By Tom Passavant
Until just a year or so ago, the idea that anyone would think of the city of Napa as a legitimate destination for wine and food lovers was laughable. Compared to the heavy hitters just upvalley—world-famous towns such as Yountville, St. Helena, and Calistoga, with their legendary wineries, resorts, and restaurants–Napa itself was the northern California equivalent of flyover country, the place you had to drive through to get to the real action.
Today that’s changing in a hurry, as downtown Napa is being transformed by a slew of sleek restaurants, bars, and boutique hotels, as well as the Oxbow Market, a gathering of local food vendors that’s the best thing north of San Francisco’s Ferry Building. All of these are attracting a younger, livelier crowd than the stratospherically-priced towns up Highway 29. Stroll along First or Main streets or the new River Walk complex, an esplanade perched above the Napa River, any evening and you’ll find happy throngs of 20-somethings nibbling sushi at Morimoto, downing oysters at Angele, or tearing into crispy, wood-fired pizzas at Oenotri. The historic Fagiani’s Bar, a watering hole since 1945, has just been reimagined as The Thomas at Fagiani’s, a tri-level bar and restaurant with a top-floor open terrace overlooking the river. Wine bars and winery tasting rooms abound within a few blocks, so you can sample a bunch of Napa Valley cabernets without risking a highway encounter with Officer Chip.
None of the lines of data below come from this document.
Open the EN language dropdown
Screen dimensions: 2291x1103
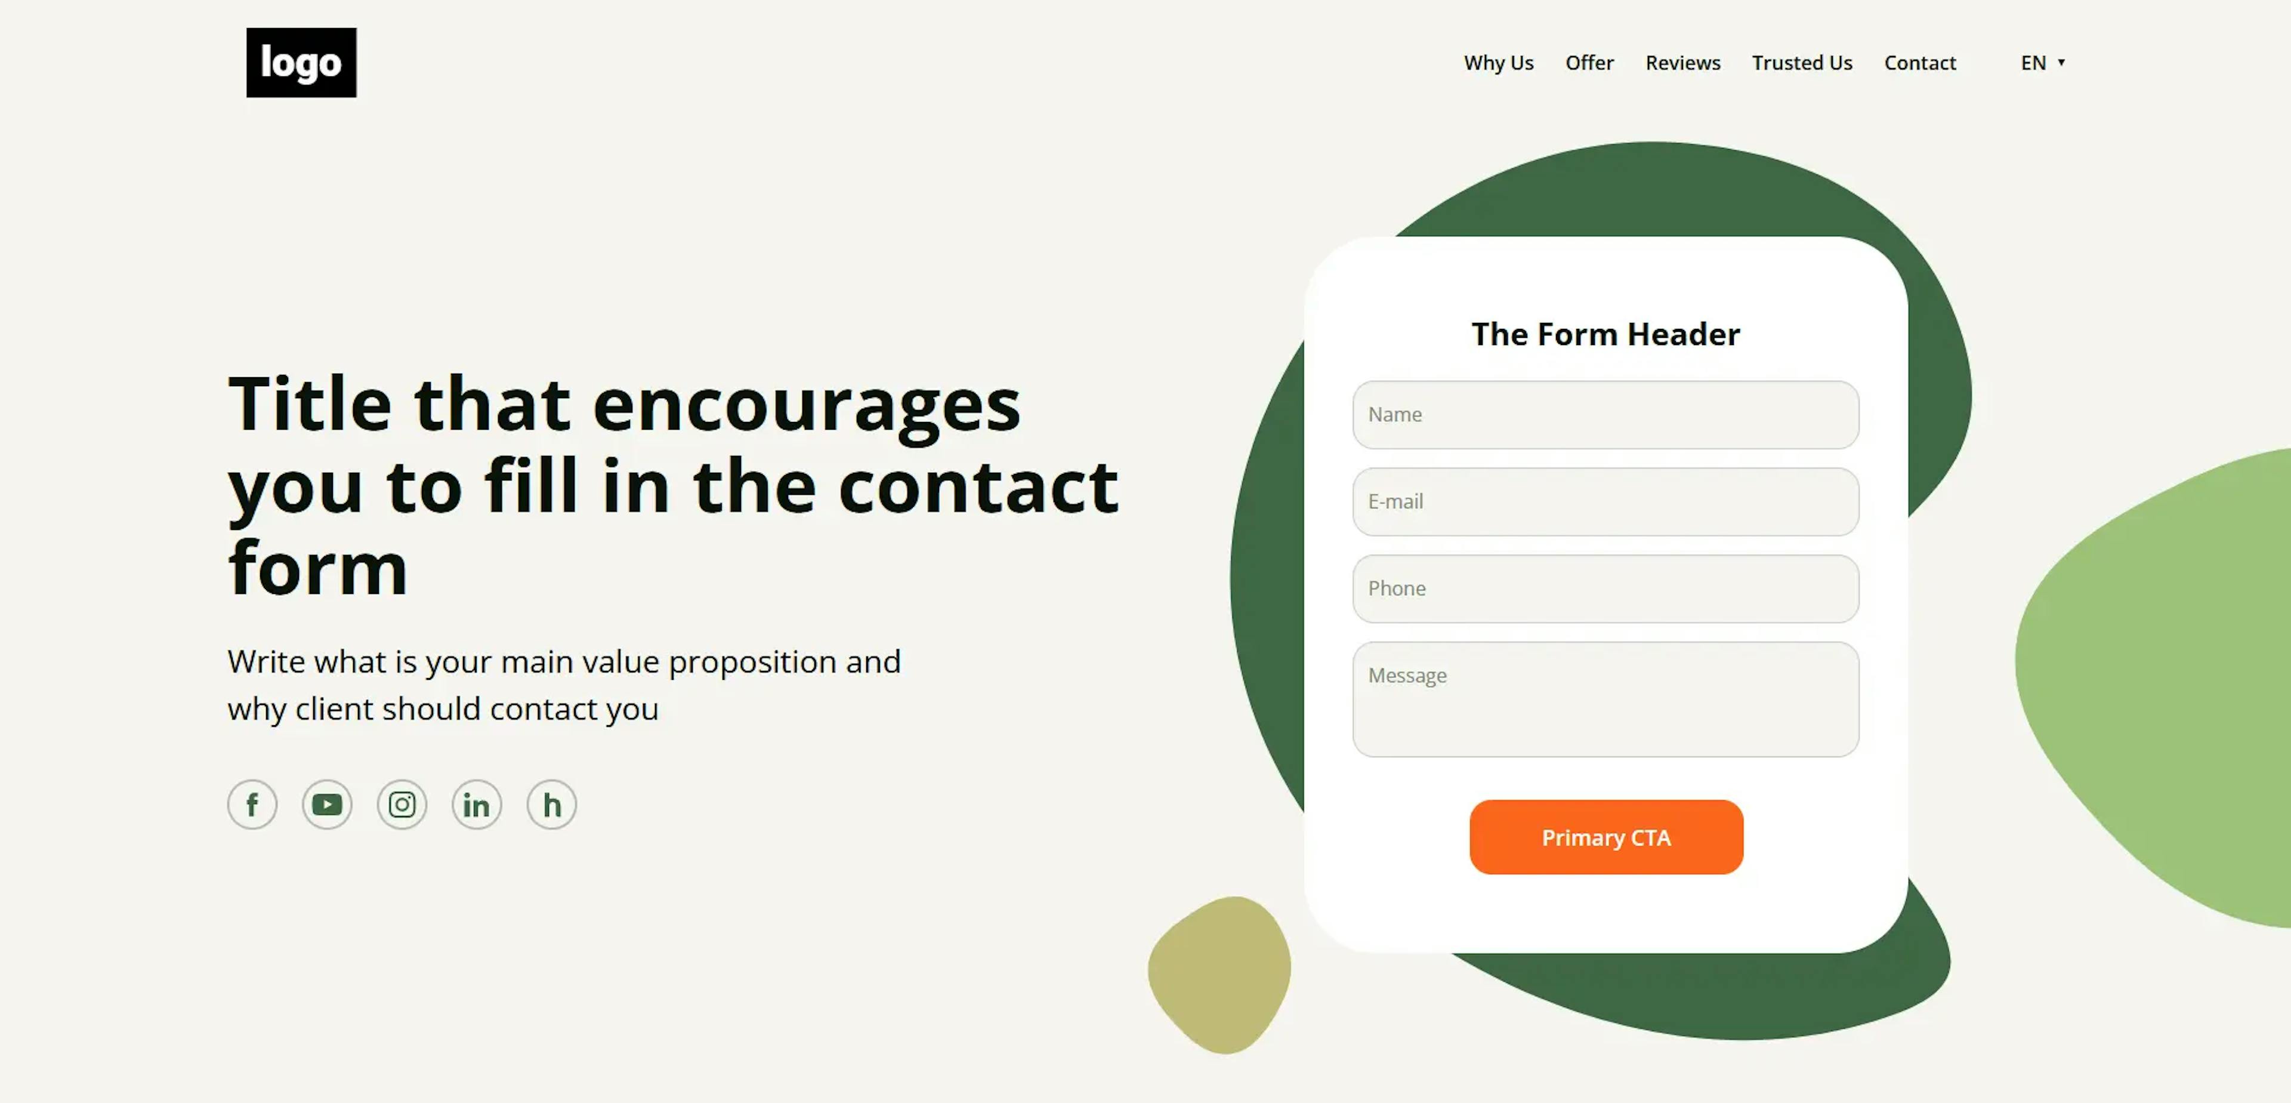coord(2041,62)
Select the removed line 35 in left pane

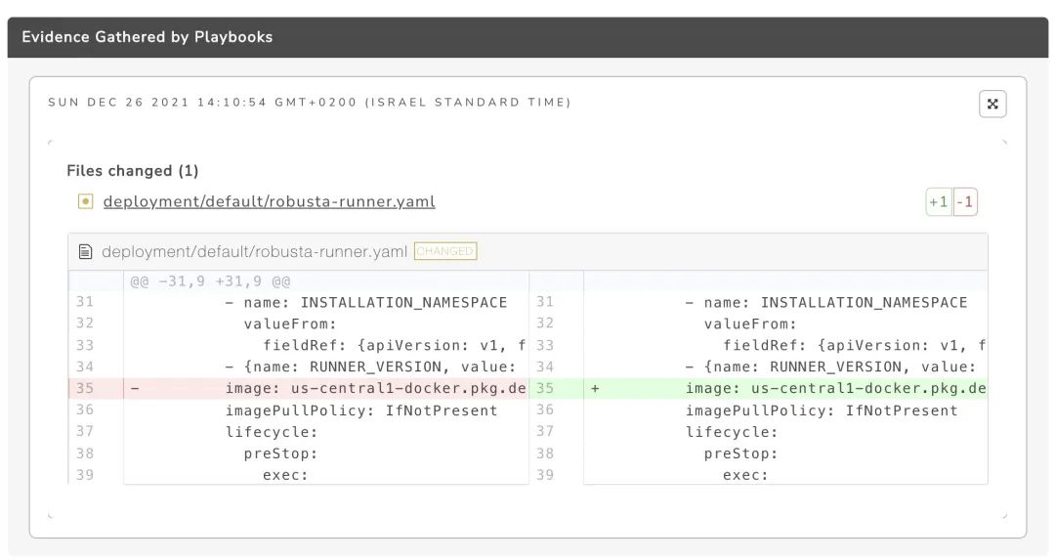298,388
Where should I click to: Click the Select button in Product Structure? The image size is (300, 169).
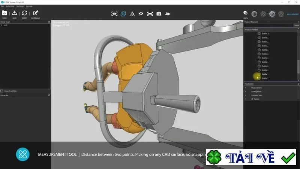pyautogui.click(x=296, y=26)
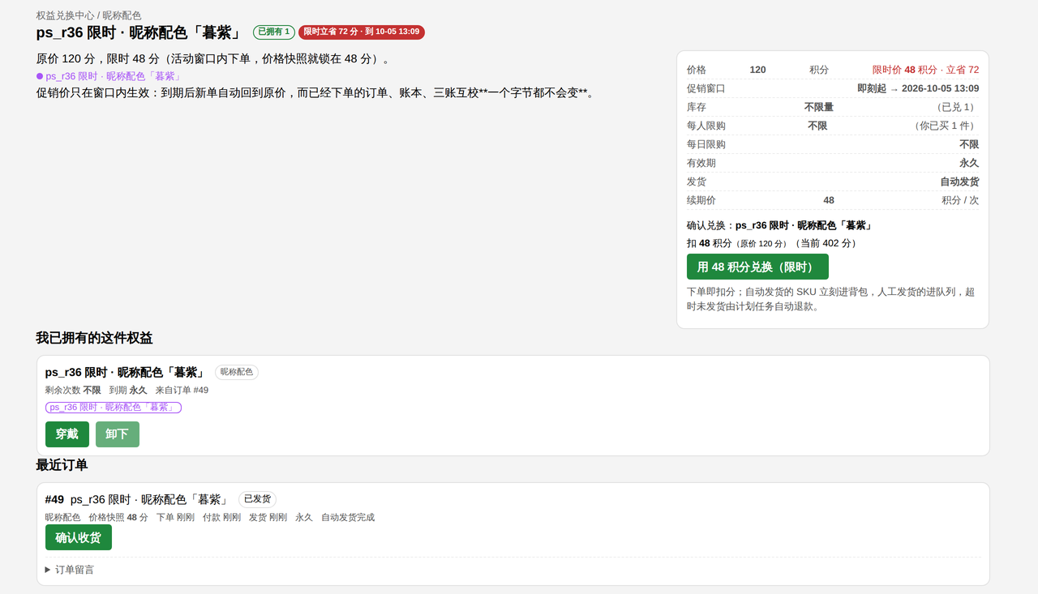
Task: Click the purple outlined nickname preview pill
Action: tap(114, 407)
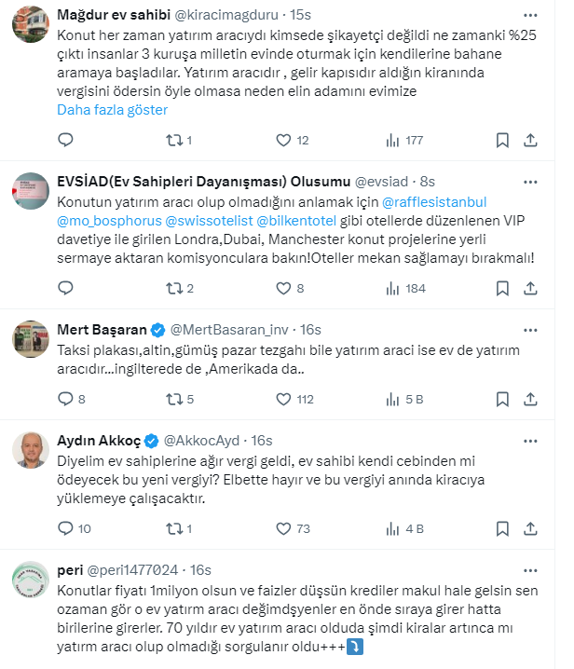Screen dimensions: 574x669
Task: Open the @rafflesistanbul mention link
Action: click(x=435, y=200)
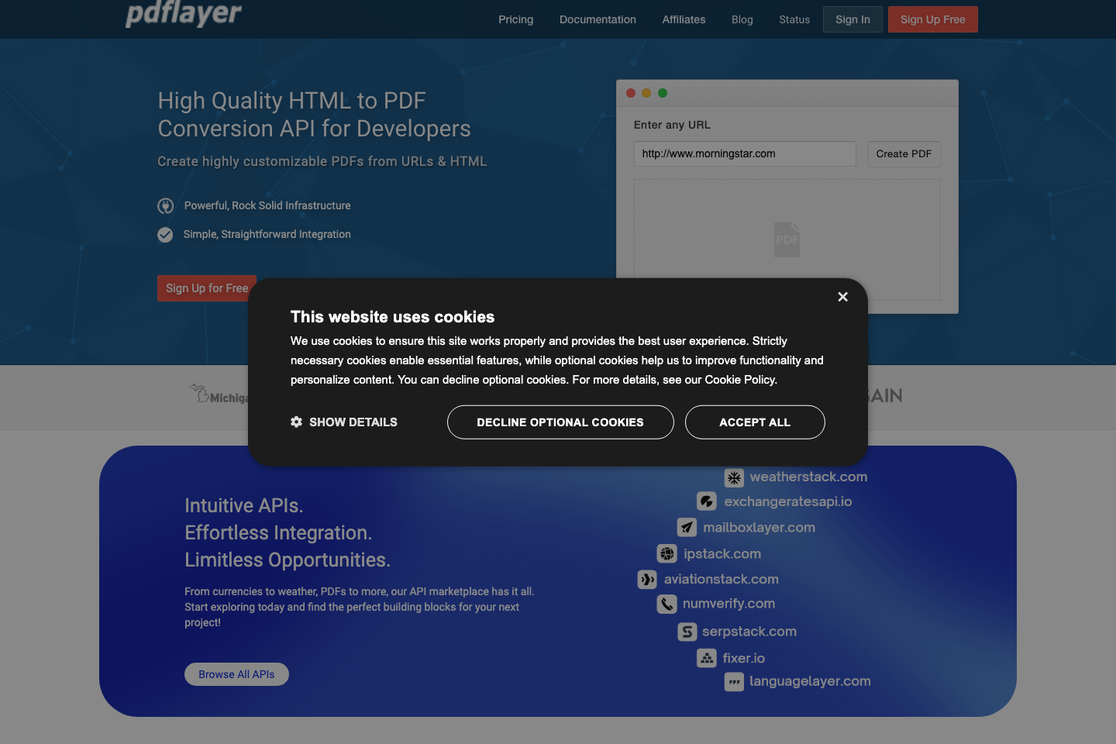The height and width of the screenshot is (744, 1116).
Task: Click the exchangeratesapi.io logo icon
Action: coord(707,501)
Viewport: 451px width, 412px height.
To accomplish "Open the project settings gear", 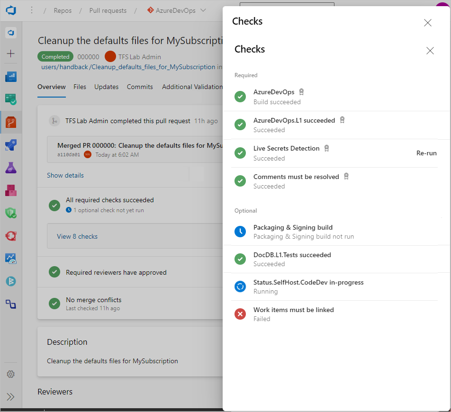I will click(10, 374).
A few weeks ago I got to explore downtown Napa in depth, courtesy of the new Andaz Napa hotel. Andaz is a group of seven (and counting) boutique properties under the Hyatt umbrella, each one customized to its locale, from San Diego to Shanghai. Of course, every hotel seeking “hip” and “boutique” cred loves to boast about its groovy bar, party-ready patio, and absence of last-century features like reception desks. Amazingly, the Andaz met all these criteria in a thoroughly delightful way. Service came via swarms of iPad-toting staffers who did everything from check you in to arrange to have your wine purchases shipped home, no problem. The lobby is more akin to a living room; the bar, immediately to your right upon entering, offers everything from eye-opening espresso to expertly-mixed late night cocktails. Rich wood and quirky design elements—Moroccan-inspired hanging lamps, a rotary-dial hall phone—made the place seem miles away from cookie cutter anything.
The guestrooms, were equally impressive. Even the smallest are 350 square feet. From the solid hickory floors to the nubby fabrics, comfortable desk chairs, and spacious bathrooms with long shower stalls complete with wood benches, they manage to be both modern and warmly luxurious—a rare combination given the reasonable rates (doubles start at $209, including wifi, parking and even the non-alchoholic contents of the minibar). The bathroom cosmetics, from a line called 29, were custom-created by Lydia Mondavi, wife of fourth-generation winemaker Rob Mondavi.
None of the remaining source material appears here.